## Selected excerpt
Intervening in the Lives of Students Who Are Poor

Joe Nocera knocked it out of the park yesterday, in his column about education:

[NYC Principal] González comes across as a skeptic, wary of the enthusiasm for, as the article puts it, "all of the educational experimentation" that took place on Klein's watch. At its core, the reform movement believes that great teachers and improved teaching methods are all that's required to improve student performance, so that's all the reformers focus on. But it takes a lot more than that. Which is where Saquan comes in. His part of the story represents difficult truths that the reform movement has yet to face squarely -- and needs to.

Saquan lands at M.S. 223 because his family has been placed in a nearby homeless shelter. (His mother fled Brooklyn out of fear that another son was in danger of being killed.) At first, he is so disruptive that a teacher, Emily Dodd, thinks he might have a mental disability. But working with him one on one, Dodd discovers that Saquan is, to the contrary, unusually intelligent -- "brilliant" even.

From that point on, Dodd does everything a school reformer could hope for. She sends him text messages in the mornings, urging him to come to school. She gives him special help. She encourages him at every turn. For awhile, it seems to take.

Meanwhile, other forces are pushing him in another direction. His mother, who works nights and barely has time to see her son, comes across as indifferent to his schooling. Though she manages to move the family back to Brooklyn, the move means that Saquan has an hour-and-a-half commute to M.S. 223. As his grades and attendance slip, Dodd offers to tutor him. To no avail: He finally decides it isn't worth the effort, and transfers to a school in Brooklyn.

The point is obvious, or at least it should be: Good teaching alone can't overcome the many obstacles Saquan faces when he is not in school. Nor is he unusual. Mahler recounts how M.S. 223 gives away goodie bags to lure parents to parent association meetings, yet barely a dozen show up. He reports that during the summer, some students fall back a full year in reading comprehension -- because they don't read at home.

[Text and item location entries]
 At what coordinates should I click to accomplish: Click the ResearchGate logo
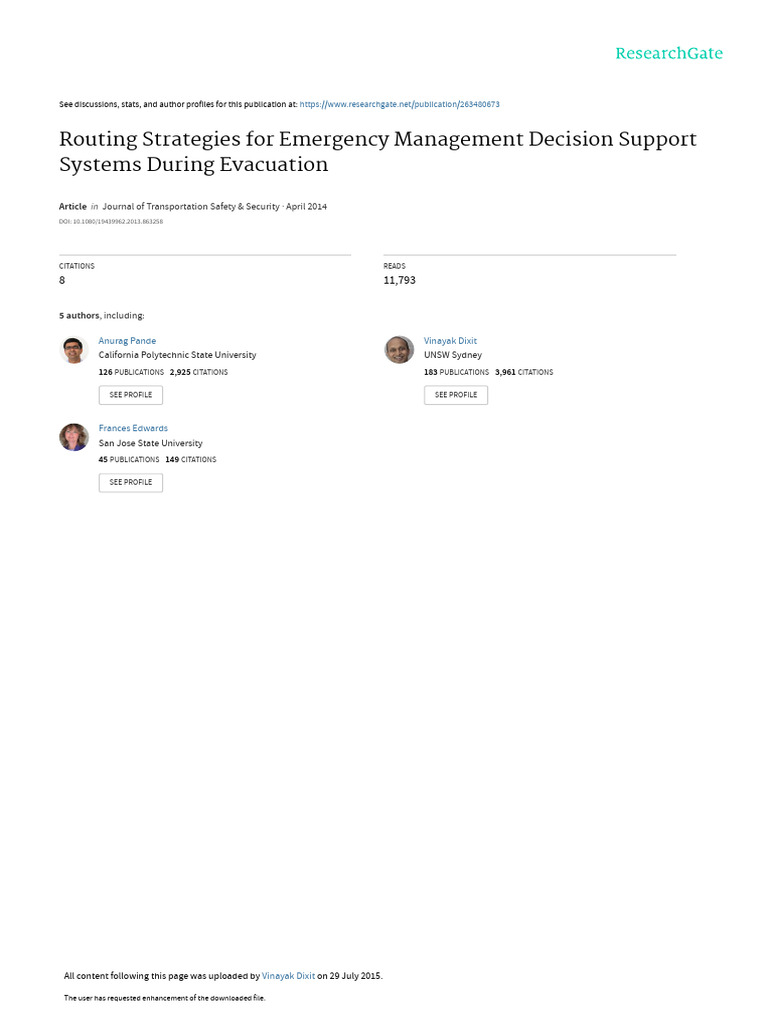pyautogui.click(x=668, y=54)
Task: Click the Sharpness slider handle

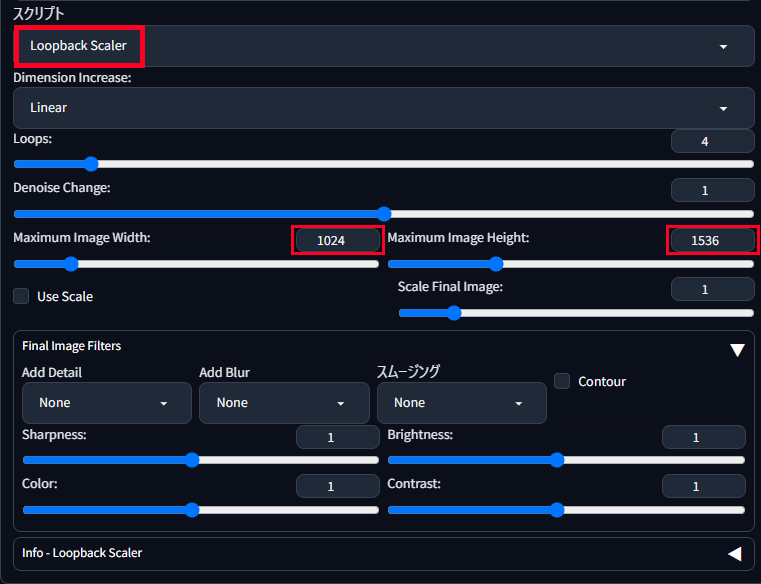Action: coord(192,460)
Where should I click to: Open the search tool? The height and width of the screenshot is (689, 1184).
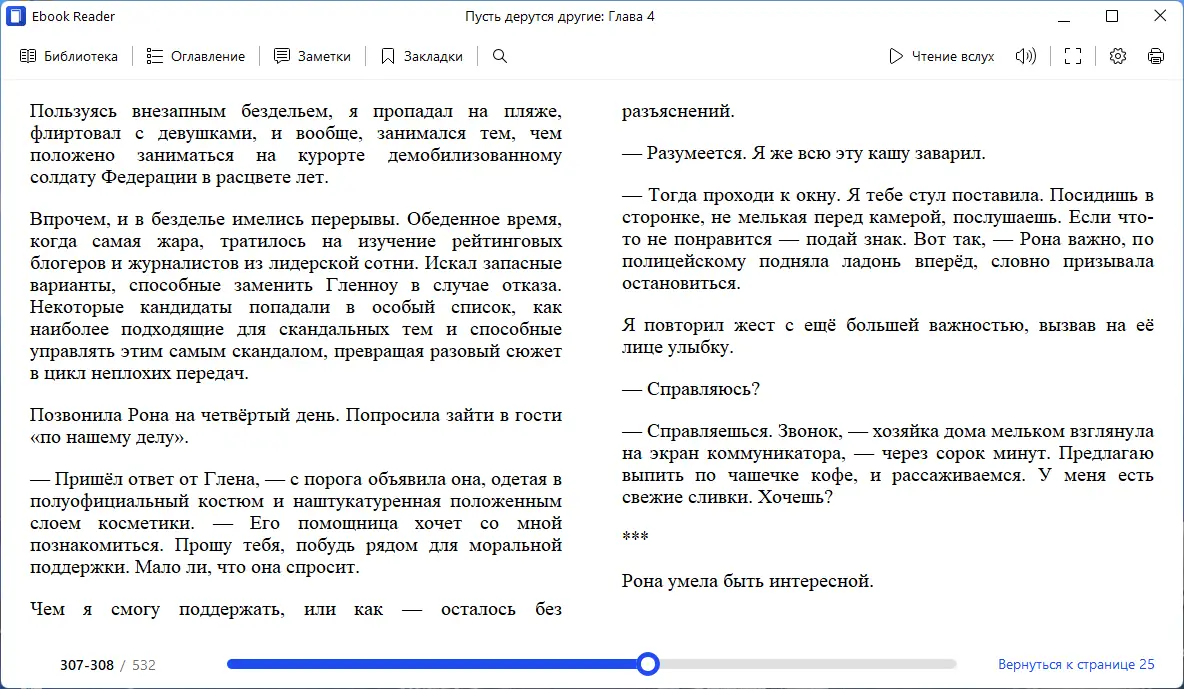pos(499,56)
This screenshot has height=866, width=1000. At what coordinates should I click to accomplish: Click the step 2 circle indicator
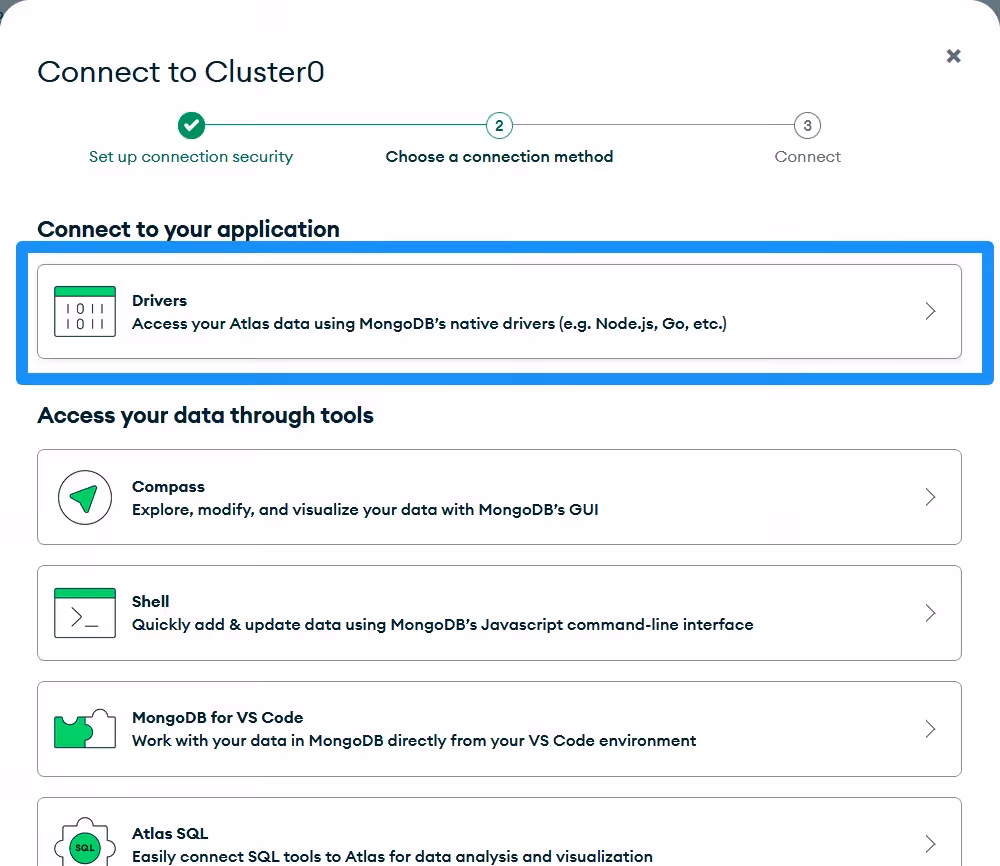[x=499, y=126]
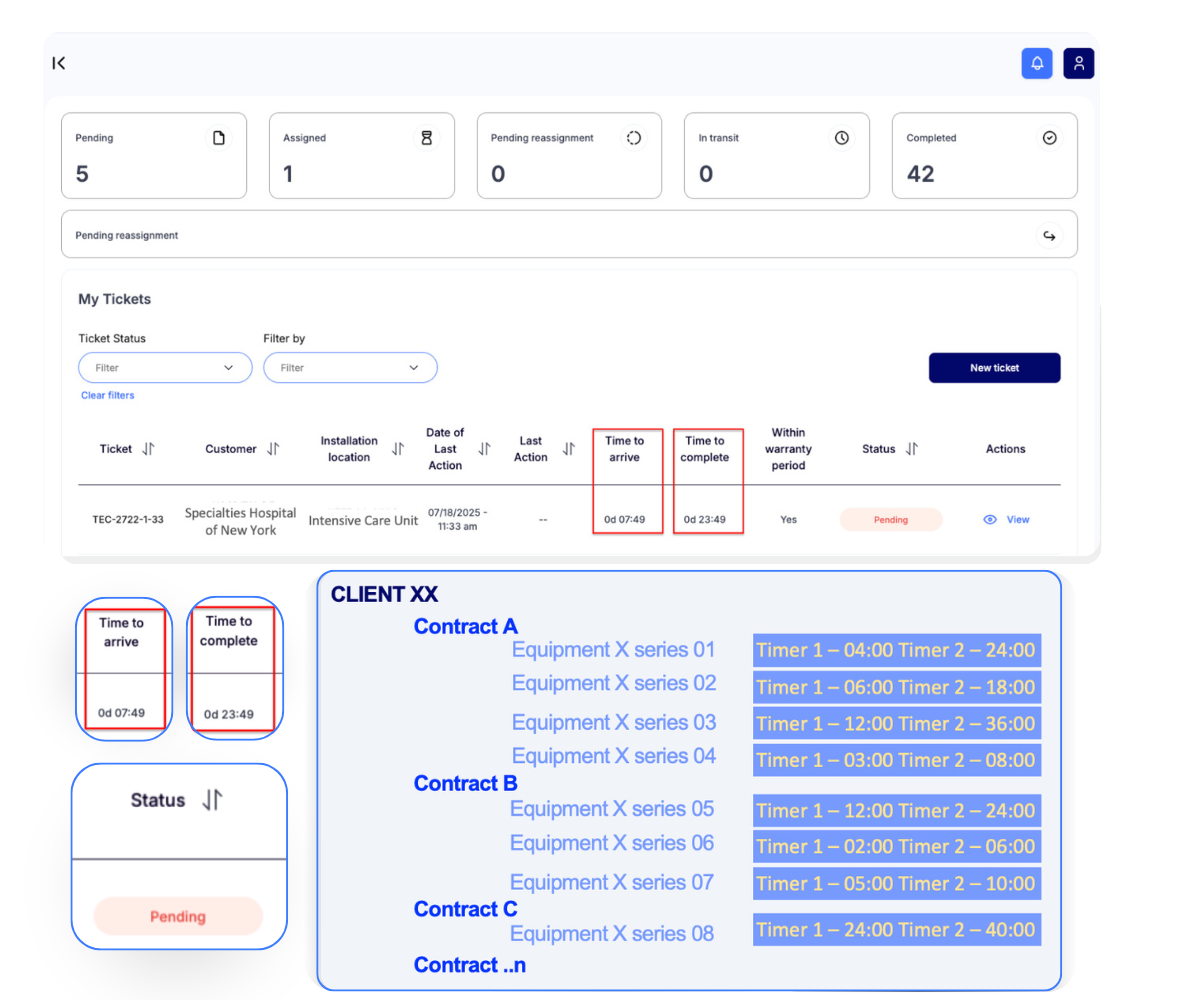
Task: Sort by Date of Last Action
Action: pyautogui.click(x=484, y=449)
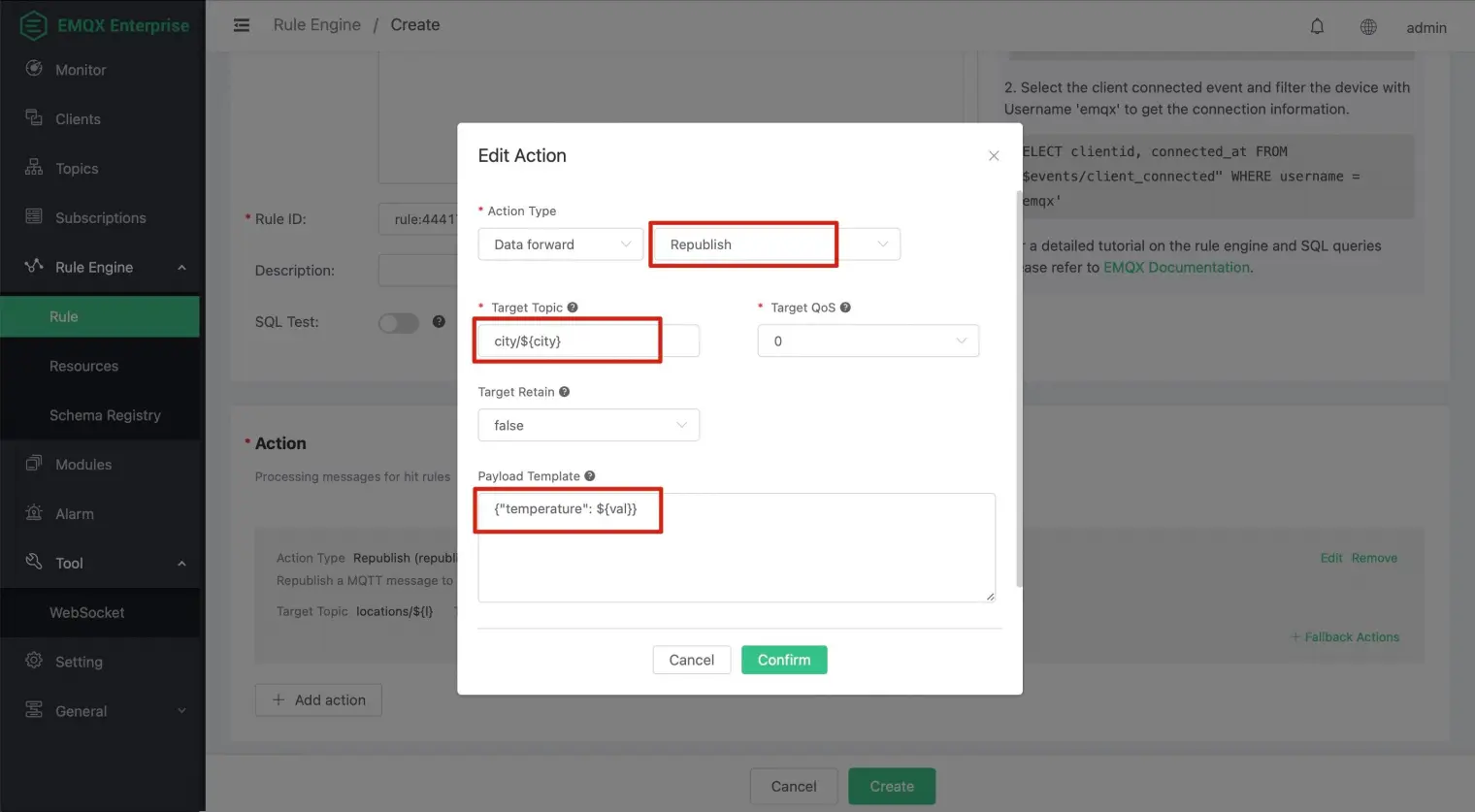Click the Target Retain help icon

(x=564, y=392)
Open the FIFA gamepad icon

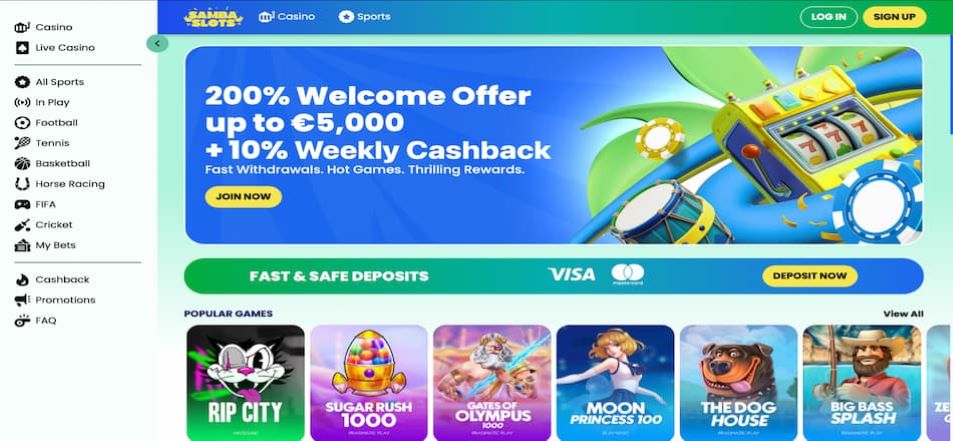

## Job
Please copy out the passage on intervening in the lives of students who are poor in full, word for word. The items above are of no use for what is asked here.

## Result of this exercise
Intervening in the Lives of Students Who Are Poor

Joe Nocera knocked it out of the park yesterday, in his column about education:

[NYC Principal] González comes across as a skeptic, wary of the enthusiasm for, as the article puts it, "all of the educational experimentation" that took place on Klein's watch. At its core, the reform movement believes that great teachers and improved teaching methods are all that's required to improve student performance, so that's all the reformers focus on. But it takes a lot more than that. Which is where Saquan comes in. His part of the story represents difficult truths that the reform movement has yet to face squarely -- and needs to.

Saquan lands at M.S. 223 because his family has been placed in a nearby homeless shelter. (His mother fled Brooklyn out of fear that another son was in danger of being killed.) At first, he is so disruptive that a teacher, Emily Dodd, thinks he might have a mental disability. But working with him one on one, Dodd discovers that Saquan is, to the contrary, unusually intelligent -- "brilliant" even.

From that point on, Dodd does everything a school reformer could hope for. She sends him text messages in the mornings, urging him to come to school. She gives him special help. She encourages him at every turn. For awhile, it seems to take.

Meanwhile, other forces are pushing him in another direction. His mother, who works nights and barely has time to see her son, comes across as indifferent to his schooling. Though she manages to move the family back to Brooklyn, the move means that Saquan has an hour-and-a-half commute to M.S. 223. As his grades and attendance slip, Dodd offers to tutor him. To no avail: He finally decides it isn't worth the effort, and transfers to a school in Brooklyn.

The point is obvious, or at least it should be: Good teaching alone can't overcome the many obstacles Saquan faces when he is not in school. Nor is he unusual. Mahler recounts how M.S. 223 gives away goodie bags to lure parents to parent association meetings, yet barely a dozen show up. He reports that during the summer, some students fall back a full year in reading comprehension -- because they don't read at home.